Scott Colburg Trio live at MPA

At the end of a very interesting but long day, it was great to finally hear some live music from bassist Scott Colburg’s trio.

Peter Sellars and Chuck Berry Win 2014 Polar Prize

Chuck Berry and Peter Sellars

Chuck Berry and Peter Sellars

Operatic director Peter Sellars and rock icon Chuck Berry are the two recipients of the 2014 Polar prize. The prize, established in 1989 by the ABBA lyricist, publisher and manager Stig Anderson (1931-1997), is awarded annually to two prizewinners, usually one each from the realms of classical and popular music. On August 26, the 2014 Laureates will receive the prize from the King of Sweden at a gala ceremony at the Stockholm Concert Hall to be followed by a celebratory banquet at Grand Hôtel. The ceremony will be broadcast live on Swedish national television (TV4). Each recipient receives a total amount of one million SEK (roughly $160,000 US).


Peter Sellars (b. 1957) is equally known for his controversial stagings of standard repertoire operas which place them in contemporary settings and for his collaborations with contemporary composers including Osvaldo Golijov, Kaija Saariaho, and Tan Dun. His most extensive creative partnership has been with John Adams, serving as director and librettist for Doctor Atomic as well as director for Nixon in China, The Death of Klinghoffer, I Was Looking At The Ceiling and Then I Saw The Sky, The Flowering Tree, El Niño, and–most recently–The Gospel According to the Other Mary, which was a finalist for the 2014 Pulitzer Prize in Music. According to the Polar Prize citation:

The director Peter Sellars is a living definition of what the Polar Music Prize is all about: highlighting the music and presenting it in a new context.
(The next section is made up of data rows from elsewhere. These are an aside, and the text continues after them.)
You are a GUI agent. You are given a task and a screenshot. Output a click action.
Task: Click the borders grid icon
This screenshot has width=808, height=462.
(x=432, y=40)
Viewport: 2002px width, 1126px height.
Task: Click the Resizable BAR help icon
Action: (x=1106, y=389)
With his controversial productions of opera and theatre, Peter Sellars has depicted everything from war and famine to religion and globalisation. Sellars has set Mozart in the luxury of Trump Tower and in the drug trade of Spanish Harlem, turned Nixon’s visit to China into opera and set Kafka’s obsession with home cleanliness to music. Peter Sellars shows us that classical music is not about dusty sheet music and metronomic precision, but that classical music, with its violent power and complexity, has fundamentally always been and will continue to be a way of reflecting and depicting the world.
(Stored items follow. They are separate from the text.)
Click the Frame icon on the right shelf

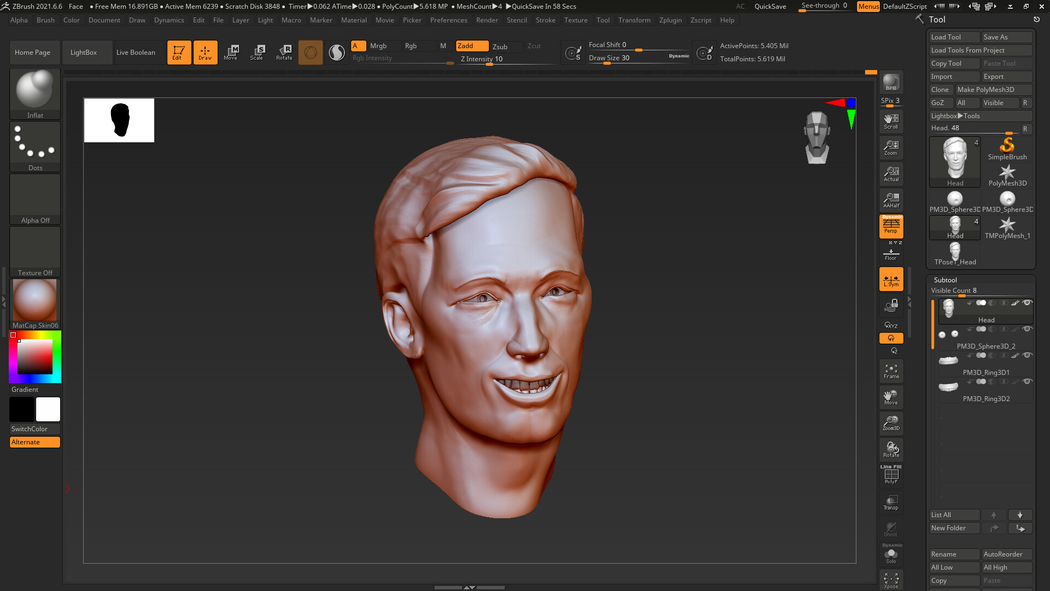click(891, 370)
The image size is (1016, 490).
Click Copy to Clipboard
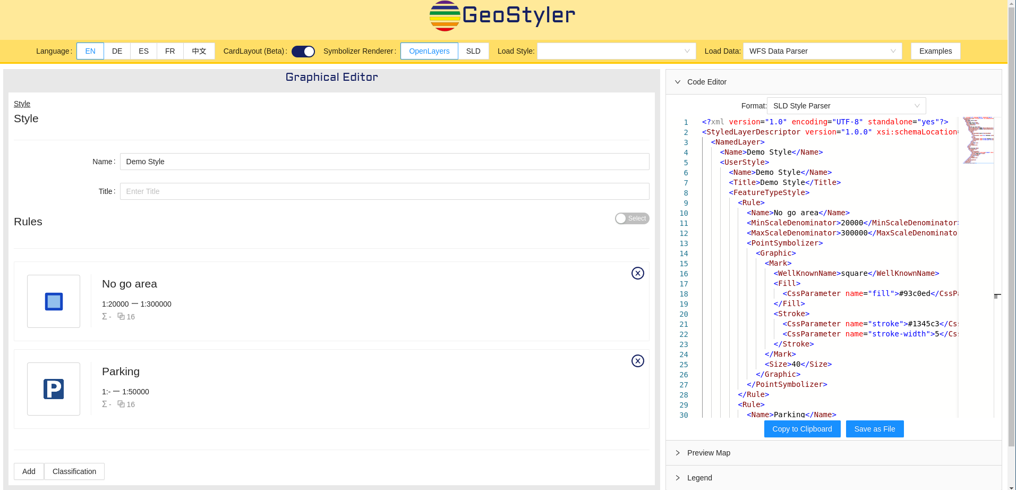[801, 429]
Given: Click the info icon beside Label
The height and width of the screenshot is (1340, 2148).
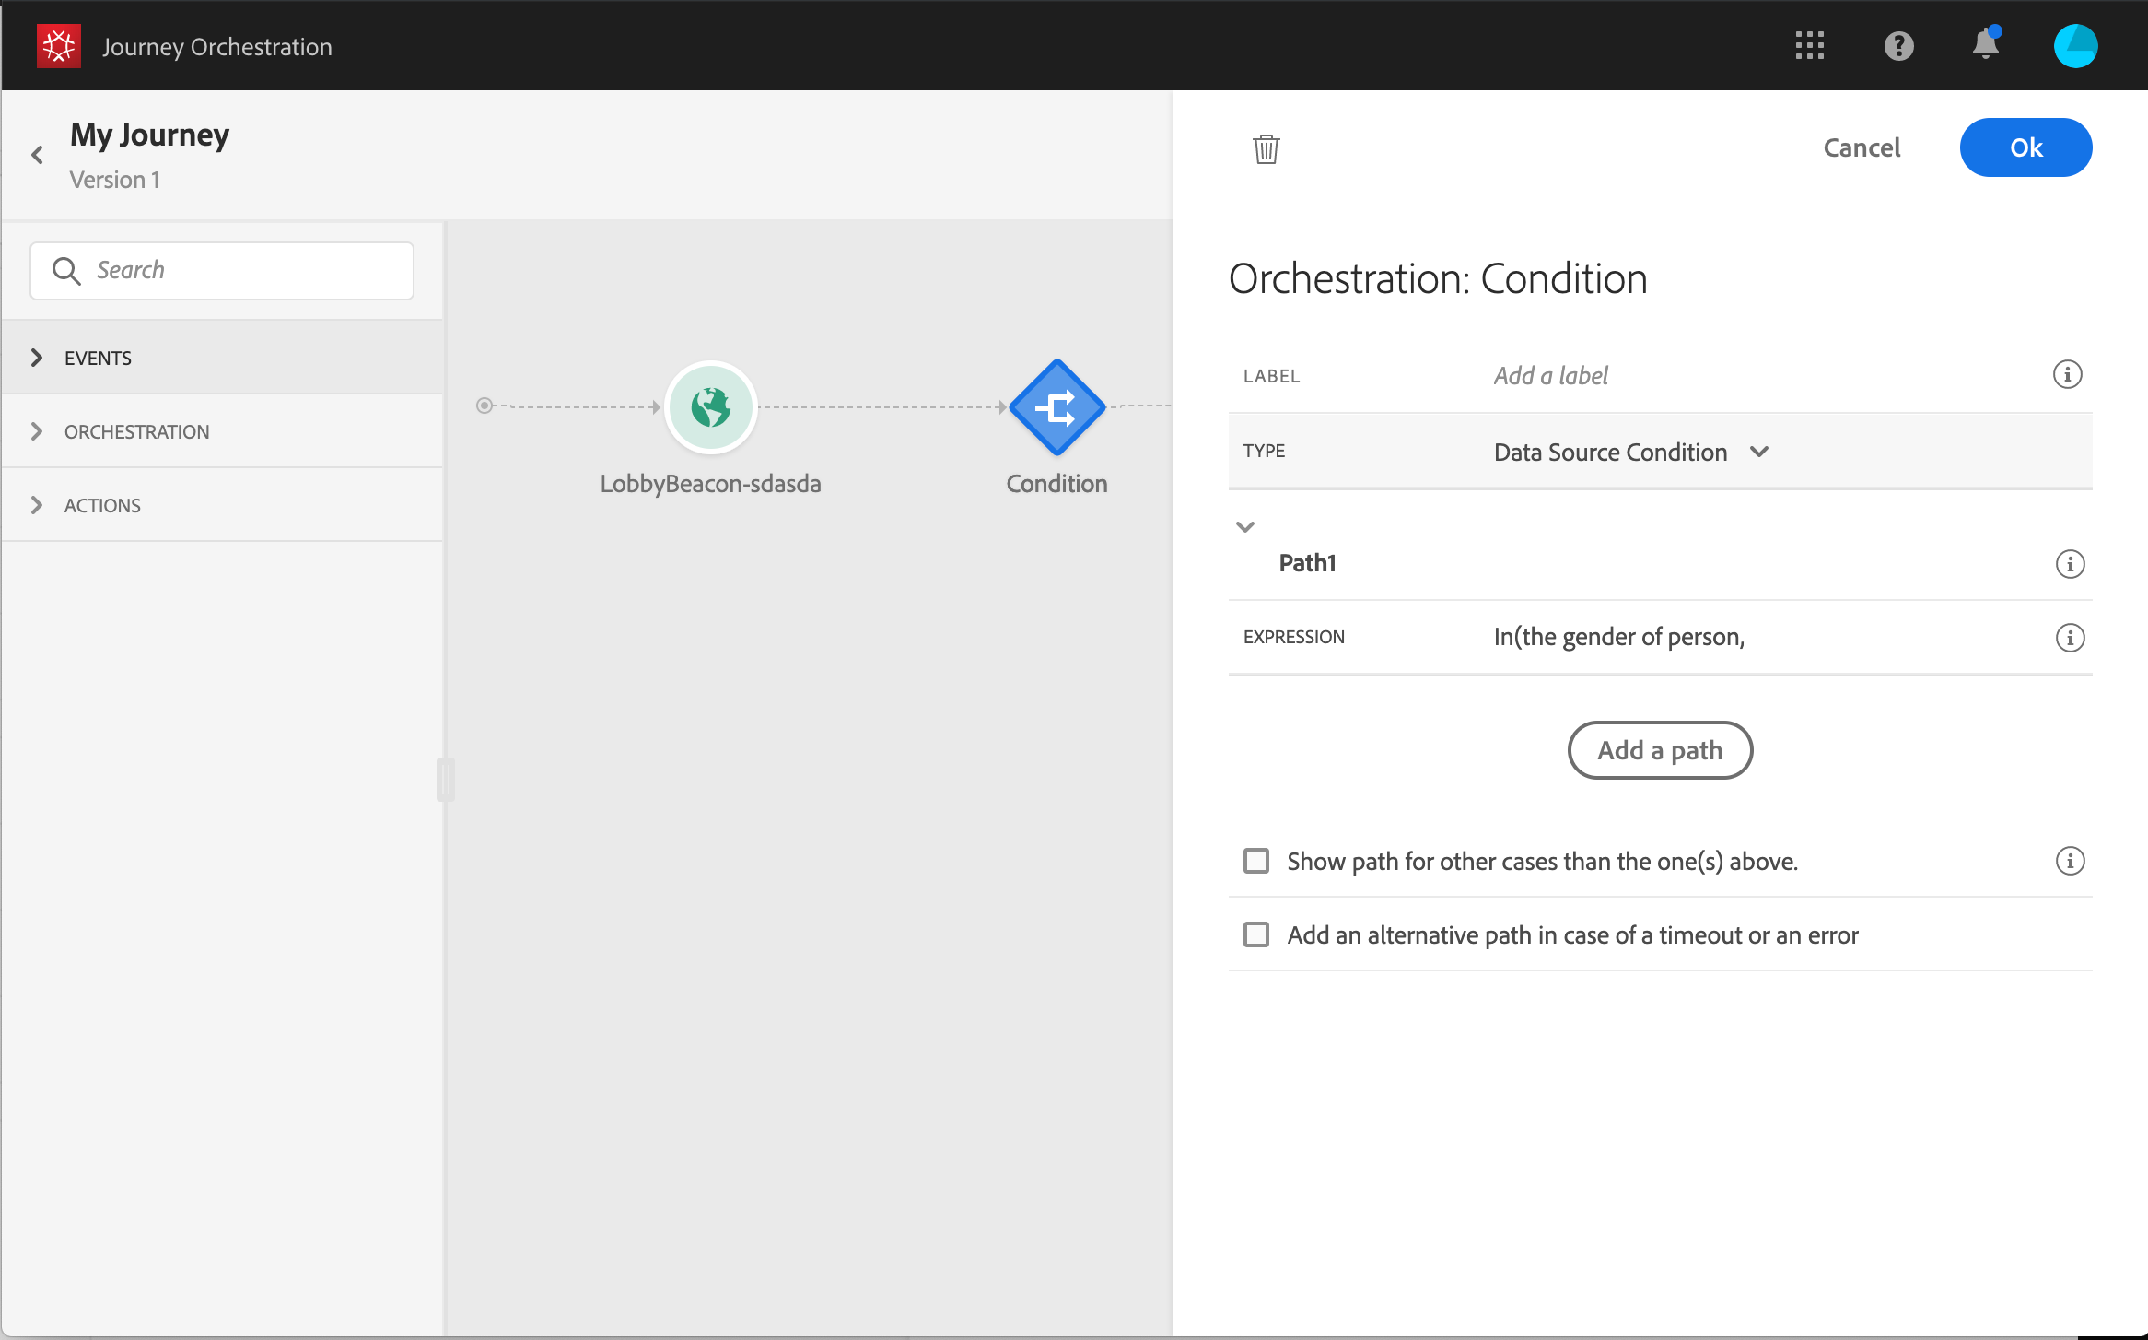Looking at the screenshot, I should click(x=2067, y=375).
Chuck Berry (b. 1926) is widely acknowledged as one of the pioneers of rock and roll. He recorded a series of original songs and covers of traditional tunes starting in 1955 that are frequently acknowledged for establishing the electric guitar as the primary instrument for what would become the world’s most popular music genre. According to the Polar Prize citation for Berry:

The parameters of rock music were set one day in May 1955, when Chuck Berry recorded his debut single “Maybellene”. Chuck Berry was the rock and roll pioneer who turned the electric guitar into the main instrument of rock music. Every riff and solo played by rock guitarists over the last 60 years contains DNA that can be traced right back to Chuck Berry.

Among the Previous laureates for the Polar Prize are Burt Bacharach, Ray Charles, Bob Dylan, Dizzy Gillespie, Keith Jarrett, Quincy Jones, B.B. King, the Kronos Quartet, Yo-Yo Ma, Joni Mitchell, Robert Moog, Steve Reich, Sonny Rollins, Paul Simon, Patti Smith, and Stevie Wonder.